President Trump fired Attorney General Pam Bondi on April 2 and named his deputy, Todd Blanche, to lead the Department of Justice on an interim basis. For the crypto industry, the move has significant implications — both hopeful and complicated.

Blanche is no stranger to crypto policy. As deputy attorney general, he disbanded the DOJ's National Cryptocurrency Enforcement Team (NCET), a Biden-era unit created in 2022. He also signed a four-page memo directing federal prosecutors to stop pursuing regulatory violation cases against crypto companies — a move widely welcomed by the industry.

But Blanche's record has a thornier side. According to a ProPublica report, Blanche held between $159,000 and $485,000 worth of crypto assets — including Bitcoin, Ethereum, Solana, and several altcoins — when he signed that enforcement memo. Ethics disclosures show this was in apparent violation of his pledge to divest before working on crypto-related matters. He later transferred the holdings to his adult children and a grandchild.

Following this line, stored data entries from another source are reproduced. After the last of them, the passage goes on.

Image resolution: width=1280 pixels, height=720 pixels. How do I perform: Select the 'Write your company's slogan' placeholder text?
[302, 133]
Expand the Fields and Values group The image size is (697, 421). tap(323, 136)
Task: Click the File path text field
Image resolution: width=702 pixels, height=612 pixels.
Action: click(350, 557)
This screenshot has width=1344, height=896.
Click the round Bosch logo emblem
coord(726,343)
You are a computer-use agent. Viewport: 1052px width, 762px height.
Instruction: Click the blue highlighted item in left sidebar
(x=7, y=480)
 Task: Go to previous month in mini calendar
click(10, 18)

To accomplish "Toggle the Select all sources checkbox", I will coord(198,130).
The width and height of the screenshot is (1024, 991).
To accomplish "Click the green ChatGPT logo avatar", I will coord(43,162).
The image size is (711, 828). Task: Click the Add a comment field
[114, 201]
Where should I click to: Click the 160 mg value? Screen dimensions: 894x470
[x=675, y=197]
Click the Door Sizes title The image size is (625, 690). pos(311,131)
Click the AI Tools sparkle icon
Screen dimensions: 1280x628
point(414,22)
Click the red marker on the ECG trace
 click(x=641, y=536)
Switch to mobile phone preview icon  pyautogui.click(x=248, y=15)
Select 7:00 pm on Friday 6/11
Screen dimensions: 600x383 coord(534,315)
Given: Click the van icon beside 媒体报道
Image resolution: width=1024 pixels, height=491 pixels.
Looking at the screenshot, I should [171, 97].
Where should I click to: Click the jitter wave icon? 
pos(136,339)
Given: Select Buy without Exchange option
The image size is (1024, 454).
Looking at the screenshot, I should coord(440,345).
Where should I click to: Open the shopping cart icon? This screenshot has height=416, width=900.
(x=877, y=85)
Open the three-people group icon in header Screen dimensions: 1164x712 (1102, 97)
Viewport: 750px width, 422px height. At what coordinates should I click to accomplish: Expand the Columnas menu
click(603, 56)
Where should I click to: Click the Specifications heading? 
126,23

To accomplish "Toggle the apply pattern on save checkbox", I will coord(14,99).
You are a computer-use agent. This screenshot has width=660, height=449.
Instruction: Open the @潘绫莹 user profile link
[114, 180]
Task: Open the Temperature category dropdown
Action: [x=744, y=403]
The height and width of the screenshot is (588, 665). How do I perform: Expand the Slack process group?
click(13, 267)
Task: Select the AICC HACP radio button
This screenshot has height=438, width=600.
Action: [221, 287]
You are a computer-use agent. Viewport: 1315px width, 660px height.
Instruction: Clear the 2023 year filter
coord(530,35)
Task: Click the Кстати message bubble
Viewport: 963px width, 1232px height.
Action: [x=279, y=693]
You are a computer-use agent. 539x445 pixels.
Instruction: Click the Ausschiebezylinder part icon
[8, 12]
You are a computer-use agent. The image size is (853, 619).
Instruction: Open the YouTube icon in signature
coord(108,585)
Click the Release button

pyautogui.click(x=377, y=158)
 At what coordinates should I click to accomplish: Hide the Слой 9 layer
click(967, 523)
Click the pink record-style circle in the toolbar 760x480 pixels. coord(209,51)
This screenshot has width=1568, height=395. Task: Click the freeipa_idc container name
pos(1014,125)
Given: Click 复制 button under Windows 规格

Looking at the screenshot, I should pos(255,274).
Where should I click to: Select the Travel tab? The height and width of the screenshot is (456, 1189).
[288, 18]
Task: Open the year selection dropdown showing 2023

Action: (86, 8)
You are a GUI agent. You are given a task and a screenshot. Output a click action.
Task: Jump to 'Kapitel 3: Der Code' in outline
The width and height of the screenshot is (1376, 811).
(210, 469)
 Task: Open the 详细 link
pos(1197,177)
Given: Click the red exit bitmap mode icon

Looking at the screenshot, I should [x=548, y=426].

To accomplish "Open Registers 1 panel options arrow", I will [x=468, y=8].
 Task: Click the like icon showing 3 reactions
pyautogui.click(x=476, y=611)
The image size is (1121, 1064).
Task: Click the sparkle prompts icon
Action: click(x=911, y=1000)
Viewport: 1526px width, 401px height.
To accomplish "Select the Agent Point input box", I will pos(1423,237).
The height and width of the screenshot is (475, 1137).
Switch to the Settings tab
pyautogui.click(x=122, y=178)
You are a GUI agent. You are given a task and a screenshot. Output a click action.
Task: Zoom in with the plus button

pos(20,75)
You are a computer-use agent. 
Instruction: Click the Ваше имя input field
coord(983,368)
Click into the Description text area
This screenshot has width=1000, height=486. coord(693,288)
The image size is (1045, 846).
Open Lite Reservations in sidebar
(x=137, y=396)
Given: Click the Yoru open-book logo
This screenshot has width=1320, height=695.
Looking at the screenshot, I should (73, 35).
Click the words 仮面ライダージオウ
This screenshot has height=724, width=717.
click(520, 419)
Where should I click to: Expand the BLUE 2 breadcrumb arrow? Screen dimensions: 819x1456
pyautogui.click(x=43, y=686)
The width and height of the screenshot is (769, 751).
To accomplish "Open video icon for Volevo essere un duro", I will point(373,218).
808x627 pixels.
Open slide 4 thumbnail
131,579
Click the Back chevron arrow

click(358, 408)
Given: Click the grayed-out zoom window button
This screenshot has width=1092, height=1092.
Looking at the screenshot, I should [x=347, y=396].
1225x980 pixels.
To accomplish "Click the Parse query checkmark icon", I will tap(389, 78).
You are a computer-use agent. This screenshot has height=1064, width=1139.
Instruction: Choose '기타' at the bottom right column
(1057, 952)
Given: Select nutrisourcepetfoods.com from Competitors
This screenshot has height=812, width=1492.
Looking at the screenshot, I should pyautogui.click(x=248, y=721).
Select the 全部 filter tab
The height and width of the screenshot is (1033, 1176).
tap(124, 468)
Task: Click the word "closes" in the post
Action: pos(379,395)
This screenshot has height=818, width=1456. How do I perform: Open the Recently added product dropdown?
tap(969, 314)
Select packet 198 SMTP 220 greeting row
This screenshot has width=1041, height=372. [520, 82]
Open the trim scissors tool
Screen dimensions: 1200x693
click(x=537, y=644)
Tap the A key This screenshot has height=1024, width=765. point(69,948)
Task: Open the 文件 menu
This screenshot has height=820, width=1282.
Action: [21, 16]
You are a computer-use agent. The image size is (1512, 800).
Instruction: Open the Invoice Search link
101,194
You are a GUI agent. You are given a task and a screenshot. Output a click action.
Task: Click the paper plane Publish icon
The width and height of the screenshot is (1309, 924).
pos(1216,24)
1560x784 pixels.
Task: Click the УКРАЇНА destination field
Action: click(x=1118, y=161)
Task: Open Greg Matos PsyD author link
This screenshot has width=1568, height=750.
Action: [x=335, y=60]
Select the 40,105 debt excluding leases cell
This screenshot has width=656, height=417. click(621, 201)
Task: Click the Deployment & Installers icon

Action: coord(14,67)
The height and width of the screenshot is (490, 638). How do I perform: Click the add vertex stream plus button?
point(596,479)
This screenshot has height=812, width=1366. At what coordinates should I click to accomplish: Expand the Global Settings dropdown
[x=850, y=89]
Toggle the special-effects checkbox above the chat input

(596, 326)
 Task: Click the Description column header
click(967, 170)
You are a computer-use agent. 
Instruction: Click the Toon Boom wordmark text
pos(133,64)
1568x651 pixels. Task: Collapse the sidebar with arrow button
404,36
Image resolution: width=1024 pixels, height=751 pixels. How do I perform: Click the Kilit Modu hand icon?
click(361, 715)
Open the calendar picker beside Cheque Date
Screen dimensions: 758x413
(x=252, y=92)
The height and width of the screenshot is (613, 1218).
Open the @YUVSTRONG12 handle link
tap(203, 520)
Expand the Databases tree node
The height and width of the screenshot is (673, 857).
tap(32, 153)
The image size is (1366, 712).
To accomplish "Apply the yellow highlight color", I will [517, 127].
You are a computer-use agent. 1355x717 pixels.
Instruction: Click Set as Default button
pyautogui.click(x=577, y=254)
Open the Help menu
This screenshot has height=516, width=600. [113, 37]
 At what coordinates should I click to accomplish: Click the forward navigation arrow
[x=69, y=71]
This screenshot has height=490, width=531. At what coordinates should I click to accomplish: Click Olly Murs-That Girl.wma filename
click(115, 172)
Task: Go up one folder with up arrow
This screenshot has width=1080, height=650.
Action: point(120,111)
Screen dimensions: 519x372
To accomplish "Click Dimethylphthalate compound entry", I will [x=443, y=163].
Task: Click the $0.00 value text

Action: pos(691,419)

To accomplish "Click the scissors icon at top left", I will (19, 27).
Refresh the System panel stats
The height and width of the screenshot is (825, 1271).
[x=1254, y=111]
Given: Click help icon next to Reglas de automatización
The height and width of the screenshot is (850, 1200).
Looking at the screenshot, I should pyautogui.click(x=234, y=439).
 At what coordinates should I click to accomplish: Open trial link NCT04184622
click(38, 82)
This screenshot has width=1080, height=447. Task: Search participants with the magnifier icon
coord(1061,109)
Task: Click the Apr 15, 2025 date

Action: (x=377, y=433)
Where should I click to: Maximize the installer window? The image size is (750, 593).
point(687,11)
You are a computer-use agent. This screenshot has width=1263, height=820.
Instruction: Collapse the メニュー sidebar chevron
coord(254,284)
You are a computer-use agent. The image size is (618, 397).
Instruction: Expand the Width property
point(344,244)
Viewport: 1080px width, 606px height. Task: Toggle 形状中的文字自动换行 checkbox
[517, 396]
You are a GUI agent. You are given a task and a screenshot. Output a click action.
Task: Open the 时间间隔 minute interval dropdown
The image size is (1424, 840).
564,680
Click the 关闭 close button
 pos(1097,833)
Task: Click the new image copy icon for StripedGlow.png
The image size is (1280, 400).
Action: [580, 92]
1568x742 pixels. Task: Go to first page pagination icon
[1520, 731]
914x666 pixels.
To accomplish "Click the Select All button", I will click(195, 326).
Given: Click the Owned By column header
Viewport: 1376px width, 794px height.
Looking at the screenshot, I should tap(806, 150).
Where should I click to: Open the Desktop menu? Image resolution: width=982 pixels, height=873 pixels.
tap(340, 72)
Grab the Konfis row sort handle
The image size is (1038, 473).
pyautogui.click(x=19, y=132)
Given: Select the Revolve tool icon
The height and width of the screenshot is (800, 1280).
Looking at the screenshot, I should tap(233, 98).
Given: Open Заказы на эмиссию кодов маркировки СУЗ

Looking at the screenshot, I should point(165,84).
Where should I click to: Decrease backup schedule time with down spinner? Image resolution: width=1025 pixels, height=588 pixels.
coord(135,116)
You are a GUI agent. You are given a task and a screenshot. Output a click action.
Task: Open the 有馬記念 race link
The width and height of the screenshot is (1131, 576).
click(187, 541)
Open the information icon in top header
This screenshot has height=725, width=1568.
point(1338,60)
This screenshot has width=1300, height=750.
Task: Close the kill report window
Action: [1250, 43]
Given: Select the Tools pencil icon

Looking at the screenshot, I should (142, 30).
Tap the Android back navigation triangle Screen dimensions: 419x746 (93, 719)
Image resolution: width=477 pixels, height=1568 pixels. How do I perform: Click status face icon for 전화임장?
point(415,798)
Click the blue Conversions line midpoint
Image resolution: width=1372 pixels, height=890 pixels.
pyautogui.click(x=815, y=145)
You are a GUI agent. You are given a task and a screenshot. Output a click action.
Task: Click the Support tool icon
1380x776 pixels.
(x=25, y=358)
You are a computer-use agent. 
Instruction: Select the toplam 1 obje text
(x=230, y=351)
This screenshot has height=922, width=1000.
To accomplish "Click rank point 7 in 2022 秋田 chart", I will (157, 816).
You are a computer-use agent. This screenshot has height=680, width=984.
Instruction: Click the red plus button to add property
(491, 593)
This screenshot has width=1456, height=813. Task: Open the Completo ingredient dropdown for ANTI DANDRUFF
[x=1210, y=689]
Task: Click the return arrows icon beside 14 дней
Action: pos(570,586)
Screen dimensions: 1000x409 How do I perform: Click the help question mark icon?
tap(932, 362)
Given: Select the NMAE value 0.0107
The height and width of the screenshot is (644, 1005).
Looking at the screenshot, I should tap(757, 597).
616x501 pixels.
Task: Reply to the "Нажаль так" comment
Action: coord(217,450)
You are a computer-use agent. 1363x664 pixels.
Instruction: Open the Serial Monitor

His tenure as deputy AG also saw continued prosecutions of crypto software developers. Two Bitcoin privacy software developers were sentenced to prison for running an illegal money transmitter, and the DOJ moved to retry Tornado Cash developer Roman Storm on charges the original jury deadlocked on.

The appointment puts a pro-crypto, crypto-invested lawyer at the top of the nation's law enforcement hierarchy — while the DOJ continues aggressive legal actions against individual developers. How Blanche navigates that tension as acting AG will be closely watched across the industry.